待っていても食う時は食うが、ルアー釣りの経験が長いため、何か工夫したくなる。
そしてついにそのときが・・・
大きくシャクリを入れ、ステイさせた直後、ロッドが大きく入った。
隣で見ていたkimi君にもわかった様子なのでかなり大きいアタリ。
タイミングを見計らい、強烈なアワセを入れる。
しかし、魚の引きというよりは根がかりのように全く動かず、2人して顔を見合わせ首をかしげる。
小・中型ならすぐにダッシュするが、そういった感じではない。
しばらくすると張っていたラインが軽くなってしまった。
バレたか?!
何が起こったかいまいち理解できず、たるんだラインを回収し始めた瞬間、物凄い力でロッドが海面に突き刺さった。

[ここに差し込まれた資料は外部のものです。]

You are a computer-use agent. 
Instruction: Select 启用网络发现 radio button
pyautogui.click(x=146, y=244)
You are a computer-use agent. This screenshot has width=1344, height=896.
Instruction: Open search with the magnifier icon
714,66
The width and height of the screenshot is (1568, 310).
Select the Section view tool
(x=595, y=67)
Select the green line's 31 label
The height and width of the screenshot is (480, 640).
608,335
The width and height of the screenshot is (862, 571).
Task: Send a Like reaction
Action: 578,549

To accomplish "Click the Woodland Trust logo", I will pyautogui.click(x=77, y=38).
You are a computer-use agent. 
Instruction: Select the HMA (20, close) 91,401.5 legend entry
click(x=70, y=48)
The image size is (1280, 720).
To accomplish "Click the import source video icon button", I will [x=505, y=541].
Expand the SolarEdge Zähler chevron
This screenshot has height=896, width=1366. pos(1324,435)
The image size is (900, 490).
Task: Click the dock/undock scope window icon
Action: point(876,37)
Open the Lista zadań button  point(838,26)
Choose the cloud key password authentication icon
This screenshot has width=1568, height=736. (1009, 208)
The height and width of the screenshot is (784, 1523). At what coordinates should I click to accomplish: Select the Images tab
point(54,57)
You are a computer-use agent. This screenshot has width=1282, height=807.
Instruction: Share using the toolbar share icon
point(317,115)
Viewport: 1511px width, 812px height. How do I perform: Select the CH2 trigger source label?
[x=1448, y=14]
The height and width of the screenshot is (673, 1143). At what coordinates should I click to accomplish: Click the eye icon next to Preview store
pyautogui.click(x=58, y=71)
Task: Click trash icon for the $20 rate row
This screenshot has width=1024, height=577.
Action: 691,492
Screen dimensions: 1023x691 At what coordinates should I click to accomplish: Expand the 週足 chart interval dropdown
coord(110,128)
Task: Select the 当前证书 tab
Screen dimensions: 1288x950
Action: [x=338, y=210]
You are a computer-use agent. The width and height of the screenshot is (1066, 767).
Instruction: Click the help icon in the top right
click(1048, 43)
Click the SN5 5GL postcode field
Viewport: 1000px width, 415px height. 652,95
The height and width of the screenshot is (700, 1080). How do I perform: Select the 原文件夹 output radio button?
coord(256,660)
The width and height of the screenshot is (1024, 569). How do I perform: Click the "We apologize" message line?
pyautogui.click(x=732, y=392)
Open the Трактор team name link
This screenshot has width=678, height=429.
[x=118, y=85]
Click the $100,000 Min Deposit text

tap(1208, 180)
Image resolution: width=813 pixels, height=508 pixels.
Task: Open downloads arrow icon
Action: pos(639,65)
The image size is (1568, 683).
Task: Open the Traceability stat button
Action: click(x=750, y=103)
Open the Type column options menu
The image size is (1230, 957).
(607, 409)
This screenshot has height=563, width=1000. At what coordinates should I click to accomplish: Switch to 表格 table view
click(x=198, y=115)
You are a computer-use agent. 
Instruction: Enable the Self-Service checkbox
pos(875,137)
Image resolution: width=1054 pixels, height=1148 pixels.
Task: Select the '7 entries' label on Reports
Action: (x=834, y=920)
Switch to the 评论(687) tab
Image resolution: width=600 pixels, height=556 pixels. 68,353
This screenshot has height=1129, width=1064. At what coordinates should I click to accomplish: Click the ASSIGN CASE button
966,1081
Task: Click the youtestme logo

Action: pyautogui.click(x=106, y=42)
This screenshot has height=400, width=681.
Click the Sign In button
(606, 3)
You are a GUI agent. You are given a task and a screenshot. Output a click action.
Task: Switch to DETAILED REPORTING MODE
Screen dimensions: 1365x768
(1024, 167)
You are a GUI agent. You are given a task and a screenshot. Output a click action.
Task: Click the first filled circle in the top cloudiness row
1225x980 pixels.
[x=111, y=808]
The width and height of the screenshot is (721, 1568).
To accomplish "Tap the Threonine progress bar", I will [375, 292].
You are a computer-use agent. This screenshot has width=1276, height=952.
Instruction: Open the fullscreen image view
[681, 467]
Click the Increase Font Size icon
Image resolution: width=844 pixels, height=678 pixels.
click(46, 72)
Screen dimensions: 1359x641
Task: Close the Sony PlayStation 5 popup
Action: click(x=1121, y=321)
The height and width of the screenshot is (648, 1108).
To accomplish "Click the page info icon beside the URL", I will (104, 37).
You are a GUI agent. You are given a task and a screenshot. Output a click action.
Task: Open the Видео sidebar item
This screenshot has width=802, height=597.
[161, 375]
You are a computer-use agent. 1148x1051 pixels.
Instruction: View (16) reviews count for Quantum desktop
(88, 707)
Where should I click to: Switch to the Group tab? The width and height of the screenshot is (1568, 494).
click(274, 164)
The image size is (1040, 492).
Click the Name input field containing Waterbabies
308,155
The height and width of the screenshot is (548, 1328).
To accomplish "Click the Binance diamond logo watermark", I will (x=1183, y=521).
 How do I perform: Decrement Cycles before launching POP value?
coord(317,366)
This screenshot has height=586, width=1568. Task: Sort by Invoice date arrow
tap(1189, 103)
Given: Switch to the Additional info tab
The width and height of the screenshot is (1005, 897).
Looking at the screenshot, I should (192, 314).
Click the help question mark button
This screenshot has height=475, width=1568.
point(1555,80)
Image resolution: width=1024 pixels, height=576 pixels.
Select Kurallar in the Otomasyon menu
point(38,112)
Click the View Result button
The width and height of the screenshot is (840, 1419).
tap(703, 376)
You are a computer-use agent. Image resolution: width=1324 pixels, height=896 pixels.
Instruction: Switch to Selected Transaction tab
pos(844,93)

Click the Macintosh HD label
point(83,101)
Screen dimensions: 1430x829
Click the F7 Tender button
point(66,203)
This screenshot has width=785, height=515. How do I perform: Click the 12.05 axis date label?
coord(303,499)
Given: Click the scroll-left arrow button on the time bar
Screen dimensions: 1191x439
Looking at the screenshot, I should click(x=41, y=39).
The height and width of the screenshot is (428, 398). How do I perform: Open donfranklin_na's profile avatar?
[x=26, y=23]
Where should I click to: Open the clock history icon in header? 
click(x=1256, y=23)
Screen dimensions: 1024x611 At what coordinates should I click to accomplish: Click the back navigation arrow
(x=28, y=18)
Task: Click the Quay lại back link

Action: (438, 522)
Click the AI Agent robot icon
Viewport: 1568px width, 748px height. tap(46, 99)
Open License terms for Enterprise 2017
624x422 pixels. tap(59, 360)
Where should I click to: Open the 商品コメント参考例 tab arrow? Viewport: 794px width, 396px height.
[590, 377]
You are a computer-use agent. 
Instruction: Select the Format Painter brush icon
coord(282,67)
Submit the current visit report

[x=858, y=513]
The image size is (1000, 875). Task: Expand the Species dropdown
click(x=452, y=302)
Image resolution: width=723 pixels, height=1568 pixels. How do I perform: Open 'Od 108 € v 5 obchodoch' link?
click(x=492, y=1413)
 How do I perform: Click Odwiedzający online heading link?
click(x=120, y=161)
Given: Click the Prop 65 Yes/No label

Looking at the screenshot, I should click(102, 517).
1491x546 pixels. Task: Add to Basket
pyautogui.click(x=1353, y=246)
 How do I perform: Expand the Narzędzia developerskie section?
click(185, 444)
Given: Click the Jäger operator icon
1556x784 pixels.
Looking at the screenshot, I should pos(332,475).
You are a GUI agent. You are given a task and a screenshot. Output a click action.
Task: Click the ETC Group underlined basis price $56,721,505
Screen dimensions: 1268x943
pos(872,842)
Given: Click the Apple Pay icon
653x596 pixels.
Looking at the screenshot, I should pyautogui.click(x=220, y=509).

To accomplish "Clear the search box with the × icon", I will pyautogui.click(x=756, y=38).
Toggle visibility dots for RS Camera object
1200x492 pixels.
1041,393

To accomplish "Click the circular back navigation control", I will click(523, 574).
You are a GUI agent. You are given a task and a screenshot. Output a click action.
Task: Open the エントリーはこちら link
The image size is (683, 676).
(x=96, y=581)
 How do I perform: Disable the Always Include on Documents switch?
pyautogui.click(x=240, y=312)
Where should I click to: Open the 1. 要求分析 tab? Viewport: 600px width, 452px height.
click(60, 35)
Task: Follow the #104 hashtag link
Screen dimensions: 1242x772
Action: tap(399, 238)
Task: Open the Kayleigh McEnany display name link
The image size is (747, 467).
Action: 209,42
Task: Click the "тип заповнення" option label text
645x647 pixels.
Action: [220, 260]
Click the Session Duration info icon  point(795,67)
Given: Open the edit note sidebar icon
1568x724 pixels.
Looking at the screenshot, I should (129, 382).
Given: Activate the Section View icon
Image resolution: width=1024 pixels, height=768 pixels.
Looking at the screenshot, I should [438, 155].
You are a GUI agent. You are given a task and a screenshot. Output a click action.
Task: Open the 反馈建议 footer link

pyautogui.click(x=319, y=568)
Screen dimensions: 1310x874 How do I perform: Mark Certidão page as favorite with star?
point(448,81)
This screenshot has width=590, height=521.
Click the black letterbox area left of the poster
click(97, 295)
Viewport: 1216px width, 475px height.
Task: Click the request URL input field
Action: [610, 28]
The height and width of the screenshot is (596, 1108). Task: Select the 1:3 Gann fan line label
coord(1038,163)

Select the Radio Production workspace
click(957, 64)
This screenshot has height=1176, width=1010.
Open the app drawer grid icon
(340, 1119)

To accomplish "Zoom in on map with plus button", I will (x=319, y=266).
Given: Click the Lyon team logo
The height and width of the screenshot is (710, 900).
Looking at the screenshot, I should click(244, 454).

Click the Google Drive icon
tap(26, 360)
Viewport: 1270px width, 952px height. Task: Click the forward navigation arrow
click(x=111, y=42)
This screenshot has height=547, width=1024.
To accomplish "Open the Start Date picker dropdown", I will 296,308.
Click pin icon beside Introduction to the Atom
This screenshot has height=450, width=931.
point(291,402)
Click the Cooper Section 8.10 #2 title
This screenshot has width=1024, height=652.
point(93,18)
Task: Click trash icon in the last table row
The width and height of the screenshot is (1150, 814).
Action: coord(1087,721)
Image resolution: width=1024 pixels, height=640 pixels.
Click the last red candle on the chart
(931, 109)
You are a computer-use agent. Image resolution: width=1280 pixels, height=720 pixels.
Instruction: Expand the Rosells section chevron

もう一度大きくアワセを入れたが、とてもフッキングできた感触はない。
一瞬魚が浮上していたらしく、浮いた分だけ底に向かって一気にドラグが走る。
この日は釣友になるべく釣りの時間を譲ろうとかなりきつくドラグを締めていたが、あっという間にスプールのラインが減っていく。
ロッドが海中に入るのを避けるのが精いっぱいで、とてもリフトして止めることはできない。
操舵室から一部始終を見ていた船長が珍しくデッキまで駆け寄ってきた。
「ちょっとこいつはデカそうやね・・・ゆっくりやろうか」
※自分は握力が80超ですが、この体制より上に持っていくことができない。
20mほどダッシュされ、今度はピタリとラインの出が止まる。
100mは覚悟していたので逆に気味が悪い。
べったりと底に張り付き、全く動かなくなってしまった。
ここで別の魚種を疑う船長。
この海域では同所の海底に大型のイシナギが潜んでいるらしく、時折ヒットするらしい。
バラムツ特有の数度のダッシュがいまだなく確かにこの引きは未体験。
まさに膠着状態。
全くリールを巻くことができない。
とてつもなく長い時間が経過したように思えた。
揺れる船上でこの体制はかなりの負担。
真冬にもかかわらず大粒の汗が垂れ、口では絶対に獲るとほざいたが内心若干の恐怖を感じた。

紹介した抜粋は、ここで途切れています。